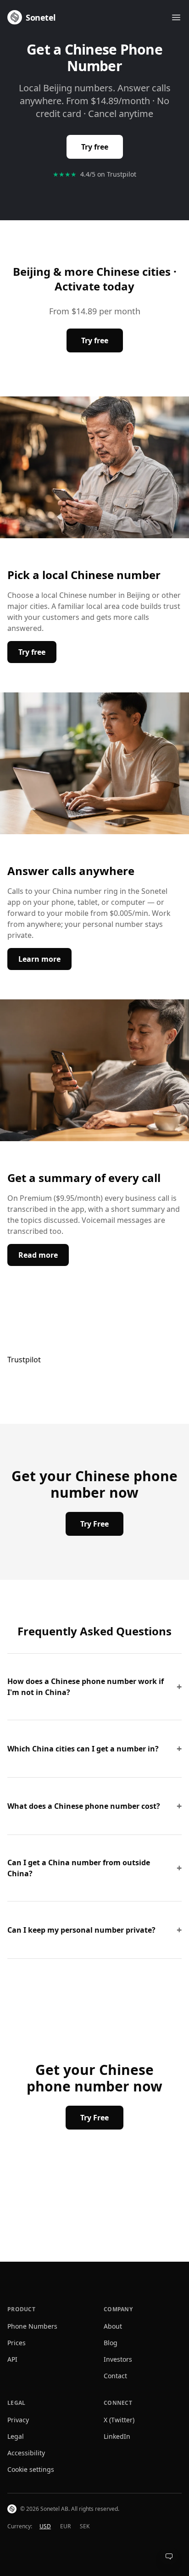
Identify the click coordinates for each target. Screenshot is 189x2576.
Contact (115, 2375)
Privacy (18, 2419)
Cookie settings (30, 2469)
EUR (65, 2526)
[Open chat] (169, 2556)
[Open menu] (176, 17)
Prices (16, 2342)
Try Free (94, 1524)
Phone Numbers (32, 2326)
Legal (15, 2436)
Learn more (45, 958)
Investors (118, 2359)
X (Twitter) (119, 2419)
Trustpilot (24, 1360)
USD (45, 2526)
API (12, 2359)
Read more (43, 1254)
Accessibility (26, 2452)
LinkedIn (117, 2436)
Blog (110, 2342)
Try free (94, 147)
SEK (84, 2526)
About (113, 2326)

------------------------------------------------------------------------

Only the lines from the first line of the data above through the line with "SEK (84, 2526)" should appear in the answer, retyped exactly, with every picture left out.

### SOLUTION
Identify the click coordinates for each target. Screenshot is 189x2576.
Contact (115, 2375)
Privacy (18, 2419)
Cookie settings (30, 2469)
EUR (65, 2526)
[Open chat] (169, 2556)
[Open menu] (176, 17)
Prices (16, 2342)
Try Free (94, 1524)
Phone Numbers (32, 2326)
Legal (15, 2436)
Learn more (45, 958)
Investors (118, 2359)
X (Twitter) (119, 2419)
Trustpilot (24, 1360)
USD (45, 2526)
API (12, 2359)
Read more (43, 1254)
Accessibility (26, 2452)
LinkedIn (117, 2436)
Blog (110, 2342)
Try free (94, 147)
SEK (84, 2526)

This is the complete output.